--- START ---
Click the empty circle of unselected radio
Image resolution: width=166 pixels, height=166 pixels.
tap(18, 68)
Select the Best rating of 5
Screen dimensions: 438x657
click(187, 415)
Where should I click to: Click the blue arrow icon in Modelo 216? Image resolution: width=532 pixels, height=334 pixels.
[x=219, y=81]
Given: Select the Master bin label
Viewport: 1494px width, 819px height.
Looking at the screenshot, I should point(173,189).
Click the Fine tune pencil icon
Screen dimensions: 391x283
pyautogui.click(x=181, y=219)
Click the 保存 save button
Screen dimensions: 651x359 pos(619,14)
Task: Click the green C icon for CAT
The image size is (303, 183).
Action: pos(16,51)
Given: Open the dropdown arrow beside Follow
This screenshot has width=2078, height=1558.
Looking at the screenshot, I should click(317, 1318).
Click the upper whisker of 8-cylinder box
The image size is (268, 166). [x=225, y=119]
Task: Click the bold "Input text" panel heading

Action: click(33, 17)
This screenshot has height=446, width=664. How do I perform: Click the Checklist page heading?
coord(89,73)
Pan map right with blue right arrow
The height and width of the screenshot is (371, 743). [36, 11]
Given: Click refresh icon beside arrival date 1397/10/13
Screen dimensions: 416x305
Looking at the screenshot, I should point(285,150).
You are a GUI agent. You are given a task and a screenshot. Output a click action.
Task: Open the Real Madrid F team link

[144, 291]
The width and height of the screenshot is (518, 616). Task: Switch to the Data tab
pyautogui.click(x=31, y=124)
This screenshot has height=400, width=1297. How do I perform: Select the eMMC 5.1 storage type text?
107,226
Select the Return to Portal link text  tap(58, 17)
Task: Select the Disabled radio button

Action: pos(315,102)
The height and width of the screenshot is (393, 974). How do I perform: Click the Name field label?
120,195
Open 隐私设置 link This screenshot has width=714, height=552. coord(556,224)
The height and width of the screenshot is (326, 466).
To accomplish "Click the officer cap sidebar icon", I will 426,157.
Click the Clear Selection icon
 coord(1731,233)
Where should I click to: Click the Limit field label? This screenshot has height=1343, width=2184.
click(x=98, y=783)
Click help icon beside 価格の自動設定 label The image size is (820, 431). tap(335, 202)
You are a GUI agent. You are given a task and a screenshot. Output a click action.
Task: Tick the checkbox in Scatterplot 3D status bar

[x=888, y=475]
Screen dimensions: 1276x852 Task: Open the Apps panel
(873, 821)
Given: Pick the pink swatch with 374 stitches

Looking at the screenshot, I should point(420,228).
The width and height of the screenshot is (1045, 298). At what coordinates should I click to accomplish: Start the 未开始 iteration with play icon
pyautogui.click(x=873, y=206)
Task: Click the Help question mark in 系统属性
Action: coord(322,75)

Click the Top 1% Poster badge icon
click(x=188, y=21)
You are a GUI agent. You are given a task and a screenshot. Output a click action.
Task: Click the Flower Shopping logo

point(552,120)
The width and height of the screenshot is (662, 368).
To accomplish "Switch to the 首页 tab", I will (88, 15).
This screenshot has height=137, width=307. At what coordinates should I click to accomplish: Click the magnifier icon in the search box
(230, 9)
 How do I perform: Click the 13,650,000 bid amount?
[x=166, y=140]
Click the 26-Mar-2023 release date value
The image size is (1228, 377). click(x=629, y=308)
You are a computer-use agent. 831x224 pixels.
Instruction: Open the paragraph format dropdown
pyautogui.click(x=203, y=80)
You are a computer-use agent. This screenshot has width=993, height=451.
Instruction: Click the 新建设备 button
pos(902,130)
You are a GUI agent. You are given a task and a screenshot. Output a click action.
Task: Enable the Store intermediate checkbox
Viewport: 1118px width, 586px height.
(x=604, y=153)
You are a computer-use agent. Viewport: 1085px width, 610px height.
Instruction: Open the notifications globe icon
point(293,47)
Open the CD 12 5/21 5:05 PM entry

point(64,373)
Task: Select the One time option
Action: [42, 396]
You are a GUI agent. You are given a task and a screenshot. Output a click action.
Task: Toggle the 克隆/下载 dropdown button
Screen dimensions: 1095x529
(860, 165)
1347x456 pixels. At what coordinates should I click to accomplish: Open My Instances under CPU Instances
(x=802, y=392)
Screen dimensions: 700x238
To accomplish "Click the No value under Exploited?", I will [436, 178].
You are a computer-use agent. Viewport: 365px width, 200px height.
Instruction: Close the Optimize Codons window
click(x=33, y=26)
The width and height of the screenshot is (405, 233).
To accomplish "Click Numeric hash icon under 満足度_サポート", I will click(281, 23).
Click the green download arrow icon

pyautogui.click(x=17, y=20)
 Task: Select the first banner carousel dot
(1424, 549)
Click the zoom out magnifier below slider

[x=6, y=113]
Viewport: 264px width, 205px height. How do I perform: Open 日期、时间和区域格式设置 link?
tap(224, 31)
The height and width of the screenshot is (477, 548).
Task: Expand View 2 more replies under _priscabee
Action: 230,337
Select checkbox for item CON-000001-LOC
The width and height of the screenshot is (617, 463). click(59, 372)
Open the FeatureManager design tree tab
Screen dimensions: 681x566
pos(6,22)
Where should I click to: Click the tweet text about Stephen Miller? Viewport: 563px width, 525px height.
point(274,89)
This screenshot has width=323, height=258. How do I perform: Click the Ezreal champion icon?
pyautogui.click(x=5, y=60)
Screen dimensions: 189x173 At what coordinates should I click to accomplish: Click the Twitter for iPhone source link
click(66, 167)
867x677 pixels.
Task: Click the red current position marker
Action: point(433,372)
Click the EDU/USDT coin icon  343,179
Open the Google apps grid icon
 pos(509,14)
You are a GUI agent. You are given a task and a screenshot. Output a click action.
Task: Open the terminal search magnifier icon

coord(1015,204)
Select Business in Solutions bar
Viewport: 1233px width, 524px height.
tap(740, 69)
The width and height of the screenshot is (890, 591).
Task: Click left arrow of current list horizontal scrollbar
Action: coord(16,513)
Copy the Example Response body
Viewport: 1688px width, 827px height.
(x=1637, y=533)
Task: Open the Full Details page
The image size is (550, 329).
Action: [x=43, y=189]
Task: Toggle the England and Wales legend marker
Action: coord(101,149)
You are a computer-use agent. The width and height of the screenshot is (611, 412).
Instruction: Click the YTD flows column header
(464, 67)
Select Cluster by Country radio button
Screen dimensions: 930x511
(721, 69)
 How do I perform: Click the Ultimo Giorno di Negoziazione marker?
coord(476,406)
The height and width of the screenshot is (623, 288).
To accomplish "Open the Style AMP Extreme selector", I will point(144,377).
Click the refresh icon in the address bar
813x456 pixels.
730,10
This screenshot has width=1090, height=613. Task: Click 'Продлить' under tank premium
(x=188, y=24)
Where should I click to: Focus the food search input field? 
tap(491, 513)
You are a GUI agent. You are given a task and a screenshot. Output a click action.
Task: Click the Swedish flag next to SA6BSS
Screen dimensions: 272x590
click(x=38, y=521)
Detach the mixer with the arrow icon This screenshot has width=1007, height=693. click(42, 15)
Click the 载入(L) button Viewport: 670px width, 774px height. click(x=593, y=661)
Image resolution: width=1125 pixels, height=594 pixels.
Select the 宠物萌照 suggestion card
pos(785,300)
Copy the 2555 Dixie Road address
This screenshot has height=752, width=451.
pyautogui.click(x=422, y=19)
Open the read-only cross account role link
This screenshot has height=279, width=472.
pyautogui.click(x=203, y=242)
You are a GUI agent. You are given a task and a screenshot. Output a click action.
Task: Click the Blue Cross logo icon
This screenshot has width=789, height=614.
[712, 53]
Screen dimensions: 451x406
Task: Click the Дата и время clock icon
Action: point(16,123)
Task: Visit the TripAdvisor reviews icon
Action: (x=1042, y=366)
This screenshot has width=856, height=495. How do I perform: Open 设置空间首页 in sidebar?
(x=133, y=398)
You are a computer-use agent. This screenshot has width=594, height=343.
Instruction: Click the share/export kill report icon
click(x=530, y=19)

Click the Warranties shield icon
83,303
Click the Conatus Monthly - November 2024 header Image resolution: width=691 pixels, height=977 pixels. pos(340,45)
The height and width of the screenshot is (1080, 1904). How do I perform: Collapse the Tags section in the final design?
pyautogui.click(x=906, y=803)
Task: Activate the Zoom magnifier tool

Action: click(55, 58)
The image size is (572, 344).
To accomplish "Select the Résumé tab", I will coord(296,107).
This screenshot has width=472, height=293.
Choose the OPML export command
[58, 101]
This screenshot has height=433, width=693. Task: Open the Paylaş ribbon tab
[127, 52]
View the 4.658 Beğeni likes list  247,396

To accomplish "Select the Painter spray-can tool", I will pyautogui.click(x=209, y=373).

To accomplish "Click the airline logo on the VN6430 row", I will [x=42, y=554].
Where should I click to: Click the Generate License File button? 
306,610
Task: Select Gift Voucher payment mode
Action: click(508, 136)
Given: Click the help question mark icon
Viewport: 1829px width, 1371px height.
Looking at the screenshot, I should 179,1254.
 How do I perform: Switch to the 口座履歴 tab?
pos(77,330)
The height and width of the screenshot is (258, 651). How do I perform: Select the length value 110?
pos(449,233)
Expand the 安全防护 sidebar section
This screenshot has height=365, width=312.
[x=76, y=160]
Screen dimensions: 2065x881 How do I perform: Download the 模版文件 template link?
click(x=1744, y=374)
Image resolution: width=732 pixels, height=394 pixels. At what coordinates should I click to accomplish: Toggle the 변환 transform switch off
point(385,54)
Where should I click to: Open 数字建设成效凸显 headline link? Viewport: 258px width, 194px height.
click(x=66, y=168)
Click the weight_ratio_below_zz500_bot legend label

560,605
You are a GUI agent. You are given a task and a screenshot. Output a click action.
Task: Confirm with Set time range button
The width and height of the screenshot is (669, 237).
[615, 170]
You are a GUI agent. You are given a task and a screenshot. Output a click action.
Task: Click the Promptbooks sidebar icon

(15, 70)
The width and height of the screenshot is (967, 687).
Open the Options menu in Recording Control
--- END ---
▸ **Short exercise**:
Turn everything above, from the line with "Open the CD 12 5/21 5:05 PM entry" down to the line with "click(x=33, y=26)", into a JSON list of strings with one string per line. Leave out blank lines.

▸ **Output for this task**:
[
  "Open the CD 12 5/21 5:05 PM entry",
  "point(64,373)",
  "Task: Select the One time option",
  "Action: [42, 396]",
  "You are a GUI agent. You are given a task and a screenshot. Output a click action.",
  "Task: Toggle the 克隆/下载 dropdown button",
  "Screen dimensions: 1095x529",
  "(860, 165)",
  "1347x456 pixels. At what coordinates should I click to accomplish: Open My Instances under CPU Instances",
  "(x=802, y=392)",
  "Screen dimensions: 700x238",
  "To accomplish \"Click the No value under Exploited?\", I will [436, 178].",
  "You are a computer-use agent. Viewport: 365px width, 200px height.",
  "Instruction: Close the Optimize Codons window",
  "click(x=33, y=26)"
]